MOSCOW (AP) — Gleb Pavlovsky, a former Soviet-era dissident and later political consultant to the Kremlin where he helped polish the image of President Vladimir Putin, has died, his family said Monday. He was 71 years old.

Pavlovsky was a prominent political adviser to the Kremlin for 15 years and was widely considered one of the architects of the post-Soviet political system.

His death was announced by the family through their channel in a messaging app. He says he died Sunday in a Moscow hospice following a serious illness. Funeral arrangements have not been announced at this time.

Pavlovsky was born in Odessa on the Black Sea and became involved in dissident activities as a university student.

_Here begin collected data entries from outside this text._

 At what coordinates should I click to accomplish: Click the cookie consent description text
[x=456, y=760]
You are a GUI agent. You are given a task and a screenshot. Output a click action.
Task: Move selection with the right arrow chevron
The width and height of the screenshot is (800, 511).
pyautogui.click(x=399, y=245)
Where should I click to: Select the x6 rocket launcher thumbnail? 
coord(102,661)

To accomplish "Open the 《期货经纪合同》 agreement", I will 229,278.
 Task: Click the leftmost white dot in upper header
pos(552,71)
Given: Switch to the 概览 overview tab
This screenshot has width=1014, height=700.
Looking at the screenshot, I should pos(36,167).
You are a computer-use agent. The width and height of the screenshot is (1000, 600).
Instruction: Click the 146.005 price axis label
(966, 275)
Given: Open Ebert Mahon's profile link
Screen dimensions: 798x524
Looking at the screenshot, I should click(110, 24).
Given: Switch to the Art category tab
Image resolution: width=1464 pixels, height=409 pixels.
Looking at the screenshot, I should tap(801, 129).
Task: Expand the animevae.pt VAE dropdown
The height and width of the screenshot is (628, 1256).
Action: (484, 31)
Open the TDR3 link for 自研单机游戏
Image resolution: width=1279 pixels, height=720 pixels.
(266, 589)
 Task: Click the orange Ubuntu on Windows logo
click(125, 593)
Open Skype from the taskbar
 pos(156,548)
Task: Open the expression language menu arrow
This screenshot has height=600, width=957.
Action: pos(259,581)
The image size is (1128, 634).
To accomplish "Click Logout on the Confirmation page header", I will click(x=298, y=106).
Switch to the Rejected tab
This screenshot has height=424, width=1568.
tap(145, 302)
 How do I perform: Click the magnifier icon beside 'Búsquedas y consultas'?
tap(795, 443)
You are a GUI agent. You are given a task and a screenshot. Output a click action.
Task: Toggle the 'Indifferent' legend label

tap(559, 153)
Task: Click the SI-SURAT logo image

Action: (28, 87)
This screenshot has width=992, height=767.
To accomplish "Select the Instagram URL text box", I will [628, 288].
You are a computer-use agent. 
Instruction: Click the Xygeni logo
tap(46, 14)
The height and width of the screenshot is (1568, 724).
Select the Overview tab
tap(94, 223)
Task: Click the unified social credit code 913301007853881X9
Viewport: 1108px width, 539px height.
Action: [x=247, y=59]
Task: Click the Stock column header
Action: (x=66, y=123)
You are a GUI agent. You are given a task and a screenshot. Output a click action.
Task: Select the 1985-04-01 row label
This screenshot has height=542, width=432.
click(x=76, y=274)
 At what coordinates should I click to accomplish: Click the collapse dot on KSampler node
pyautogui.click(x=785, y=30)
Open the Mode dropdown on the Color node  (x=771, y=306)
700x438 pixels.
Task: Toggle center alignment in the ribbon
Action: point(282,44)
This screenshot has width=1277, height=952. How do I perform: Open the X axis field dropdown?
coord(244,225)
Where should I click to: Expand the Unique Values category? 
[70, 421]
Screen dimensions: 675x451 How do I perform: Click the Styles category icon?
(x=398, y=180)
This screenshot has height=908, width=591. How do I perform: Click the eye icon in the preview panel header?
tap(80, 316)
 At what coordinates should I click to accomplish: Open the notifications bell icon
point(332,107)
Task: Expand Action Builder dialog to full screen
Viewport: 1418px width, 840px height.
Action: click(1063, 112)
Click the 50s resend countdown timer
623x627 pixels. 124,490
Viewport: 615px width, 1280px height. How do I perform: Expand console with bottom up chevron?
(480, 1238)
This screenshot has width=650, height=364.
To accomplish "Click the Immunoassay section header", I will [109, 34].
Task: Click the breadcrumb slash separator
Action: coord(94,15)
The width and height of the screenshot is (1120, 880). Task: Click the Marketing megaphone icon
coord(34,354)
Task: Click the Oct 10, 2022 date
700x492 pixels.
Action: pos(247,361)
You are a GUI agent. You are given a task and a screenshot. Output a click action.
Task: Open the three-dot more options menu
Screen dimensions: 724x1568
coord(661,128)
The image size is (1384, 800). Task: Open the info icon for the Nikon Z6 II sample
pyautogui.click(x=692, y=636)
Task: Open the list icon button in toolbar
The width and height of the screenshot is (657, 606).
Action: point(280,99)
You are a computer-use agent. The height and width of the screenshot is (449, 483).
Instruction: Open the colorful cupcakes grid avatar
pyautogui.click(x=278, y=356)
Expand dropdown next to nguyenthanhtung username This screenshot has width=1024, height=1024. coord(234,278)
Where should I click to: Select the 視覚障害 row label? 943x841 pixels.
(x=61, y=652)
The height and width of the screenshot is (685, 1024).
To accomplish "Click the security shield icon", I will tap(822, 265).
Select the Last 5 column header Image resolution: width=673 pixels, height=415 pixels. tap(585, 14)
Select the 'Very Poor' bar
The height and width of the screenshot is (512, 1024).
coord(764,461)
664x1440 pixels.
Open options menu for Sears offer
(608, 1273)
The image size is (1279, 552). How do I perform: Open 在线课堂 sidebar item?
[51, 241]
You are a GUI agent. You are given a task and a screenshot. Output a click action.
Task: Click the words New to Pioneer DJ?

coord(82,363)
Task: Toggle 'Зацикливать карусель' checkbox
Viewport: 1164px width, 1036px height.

He was arrested in 1982 and sentenced to three years of internal exile. During the trial, Pavlovsky pleaded guilty to the charges and testified against some of his comrades, some of whom never forgave him.

After serving his sentence, Pavlovsky returned to Moscow in 1985 and became active in the pro-democracy movement spawned by Soviet leader Mikhail Gorbachev’s reforms.

After the 1991 Soviet collapse, he began working as a political consultant and in 1996 participated in the successful re-election campaign of Russia’s first president, Boris Yeltsin.

When Yeltsin resigned and appointed Putin as his successor, Pavlovsky participated in Putin’s first election in March 2000. He continued to be a Kremlin consultant until he fell into disgrace and lost the post of adviser to the presidency in 2011.

After losing his job, he became a critic of the Kremlin, denouncing the authorities’ tendency to control all areas of Russian politics, including a relentless crackdown on the opposition and the independent press. He strongly criticized Putin’s decision to send troops to Ukraine.